[Text]

Section 4(1) of the Fair Administrative Action Act provides that:-

“ Every person has the right to administrative action that is expeditious, efficient, lawful, reasonable and procedurally fair”

  1. The Appellant’s prayer is that the Respondent be compelled to refund the duties as per the Appellant’s application dated 9th June 2017 and as provided for by Section 144(1) (b) of EACCMA. Section 144(1) (b) states as follows-

“Subject to any regulations, the Commissioner shall refund any Customs duty paid on the importation of the goods —

(b)of any import or export duty which has been paid in error. ”

  1. The Respondent’s argument, on the other hand, is that it sought to ensure that tyres were valued correctly to address the issue of unscrupulous traders. That the correct value of goods is important in the calculation of duty payable to avoid either under-payment or over-payment of taxes.
  2. it is the Respondent’s contention that Section 122 and the Fourth Schedule of EACCMA provides the various valuation methods that it may rely on when determining the value of imported goods.
  3. The Respondent avers that the discounts the Appellant claims to have been given by the seller due to the volume of tyres purchased were in the Respondent’s view erratic and did not match the purchases. That the Appellant did not produce documentation supporting the discounts and the high discrepancies were unexplained and could not be accounted for.
  4. The Respondent also relied on the Customs Manual on Valuation of May 2019, Paragraph 3.8 which states:

“Where the value is based on the invoice price, certain deductions are normally allowable provided the deductions are clearly distinguished in the documents produced. ”

[Word and item position data]
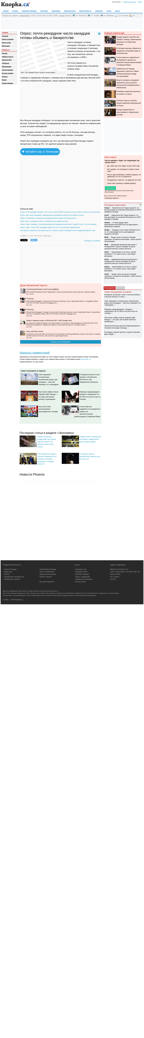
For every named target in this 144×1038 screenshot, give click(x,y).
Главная (5, 32)
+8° (133, 15)
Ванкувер (110, 15)
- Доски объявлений (46, 572)
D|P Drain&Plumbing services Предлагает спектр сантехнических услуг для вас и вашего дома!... (61, 292)
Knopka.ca (6, 50)
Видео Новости (85, 11)
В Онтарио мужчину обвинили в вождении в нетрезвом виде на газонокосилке (128, 50)
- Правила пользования (83, 579)
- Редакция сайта (80, 572)
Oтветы (5, 76)
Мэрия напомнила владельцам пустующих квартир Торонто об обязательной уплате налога (46, 442)
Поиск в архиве (7, 39)
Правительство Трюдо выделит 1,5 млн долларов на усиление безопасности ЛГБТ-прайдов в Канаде (122, 210)
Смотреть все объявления (60, 342)
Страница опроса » (111, 198)
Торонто (68, 15)
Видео (4, 80)
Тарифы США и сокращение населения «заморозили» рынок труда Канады (90, 439)
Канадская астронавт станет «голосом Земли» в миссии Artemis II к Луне (122, 296)
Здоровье (99, 11)
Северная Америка (29, 11)
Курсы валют (24, 15)
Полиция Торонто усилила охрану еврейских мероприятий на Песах (128, 103)
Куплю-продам (7, 70)
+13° (119, 15)
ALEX (106, 215)
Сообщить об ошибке (92, 241)
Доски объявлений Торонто (33, 285)
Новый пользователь (129, 2)
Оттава (96, 15)
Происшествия (69, 11)
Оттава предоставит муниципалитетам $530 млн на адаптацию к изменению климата (121, 225)
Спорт (109, 11)
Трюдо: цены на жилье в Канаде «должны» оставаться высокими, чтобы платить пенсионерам (122, 239)
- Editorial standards (81, 574)
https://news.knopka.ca (48, 593)
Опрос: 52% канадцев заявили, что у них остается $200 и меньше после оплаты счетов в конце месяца (60, 212)
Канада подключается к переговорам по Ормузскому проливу (127, 112)
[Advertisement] (72, 24)
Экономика (56, 11)
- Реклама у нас (80, 569)
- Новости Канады (10, 569)
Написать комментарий (35, 352)
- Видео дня (7, 572)
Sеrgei (106, 208)
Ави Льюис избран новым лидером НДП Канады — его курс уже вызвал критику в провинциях (120, 320)
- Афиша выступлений (47, 574)
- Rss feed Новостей (46, 582)
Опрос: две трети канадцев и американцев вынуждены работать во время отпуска (52, 215)
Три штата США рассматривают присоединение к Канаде (48, 409)
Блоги (117, 11)
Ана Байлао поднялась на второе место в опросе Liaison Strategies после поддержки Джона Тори (57, 230)
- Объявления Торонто (11, 579)
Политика (44, 11)
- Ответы (6, 574)
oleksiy (107, 223)
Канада (6, 11)
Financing (29, 299)
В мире (15, 11)
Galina (106, 267)
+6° (77, 15)
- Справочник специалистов (13, 577)
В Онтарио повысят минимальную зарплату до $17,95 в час (90, 456)
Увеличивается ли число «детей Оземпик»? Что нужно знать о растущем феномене (120, 254)
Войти (140, 2)
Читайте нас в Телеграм (40, 151)
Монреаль (82, 15)
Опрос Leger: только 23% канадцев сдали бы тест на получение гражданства (50, 227)
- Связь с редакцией (82, 577)
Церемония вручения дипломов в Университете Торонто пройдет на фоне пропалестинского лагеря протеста (120, 247)
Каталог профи (7, 73)
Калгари (125, 15)
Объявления (6, 66)
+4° (92, 15)
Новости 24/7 (7, 60)
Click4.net (5, 63)
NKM (106, 237)
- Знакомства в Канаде (47, 569)
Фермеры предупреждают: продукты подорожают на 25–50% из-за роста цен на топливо (120, 311)
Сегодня (5, 36)
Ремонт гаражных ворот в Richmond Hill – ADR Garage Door (49, 320)
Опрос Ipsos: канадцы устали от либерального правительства (44, 221)
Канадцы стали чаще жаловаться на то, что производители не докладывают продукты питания (122, 232)
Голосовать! (110, 188)
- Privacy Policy (80, 582)
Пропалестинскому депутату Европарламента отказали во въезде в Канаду (122, 327)
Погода (61, 15)
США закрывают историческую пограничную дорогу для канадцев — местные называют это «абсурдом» (49, 379)
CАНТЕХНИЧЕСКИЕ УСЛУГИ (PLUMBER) (42, 289)
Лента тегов (6, 42)
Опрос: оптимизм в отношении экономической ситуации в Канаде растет (48, 218)
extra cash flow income (34, 331)
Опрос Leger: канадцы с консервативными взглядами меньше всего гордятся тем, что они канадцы (58, 224)
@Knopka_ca (86, 359)
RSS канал (6, 46)
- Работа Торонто (45, 577)
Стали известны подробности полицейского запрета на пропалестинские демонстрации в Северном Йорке (87, 411)
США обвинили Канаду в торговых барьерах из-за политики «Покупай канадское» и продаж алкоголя (46, 459)
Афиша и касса (7, 57)
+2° (105, 15)
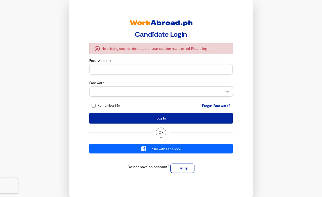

[Required tasks]
a – Change "refund" to "reimburse" in the part of the ruling that opens with the words containing "Section 4(1) of" and closes with "over-payment of taxes.", and give that part.
b – Translate this sentence from the ruling into Spanish: "Where the value is based on the invoice price, certain deductions are normally allowable provided the deductions are clearly distinguished in the documents produced."
This material was drawn from a separate source.

[Final results]
a –
Section 4(1) of the Fair Administrative Action Act provides that:-

“ Every person has the right to administrative action that is expeditious, efficient, lawful, reasonable and procedurally fair”

  1. The Appellant’s prayer is that the Respondent be compelled to reimburse the duties as per the Appellant’s application dated 9th June 2017 and as provided for by Section 144(1) (b) of EACCMA. Section 144(1) (b) states as follows-

“Subject to any regulations, the Commissioner shall reimburse any Customs duty paid on the importation of the goods —

(b)of any import or export duty which has been paid in error. ”

  1. The Respondent’s argument, on the other hand, is that it sought to ensure that tyres were valued correctly to address the issue of unscrupulous traders. That the correct value of goods is important in the calculation of duty payable to avoid either under-payment or over-payment of taxes.

b – Cuando el valor se basa en el precio de factura, normalmente se admiten ciertas deducciones, siempre que las deducciones se distingan claramente en los documentos presentados.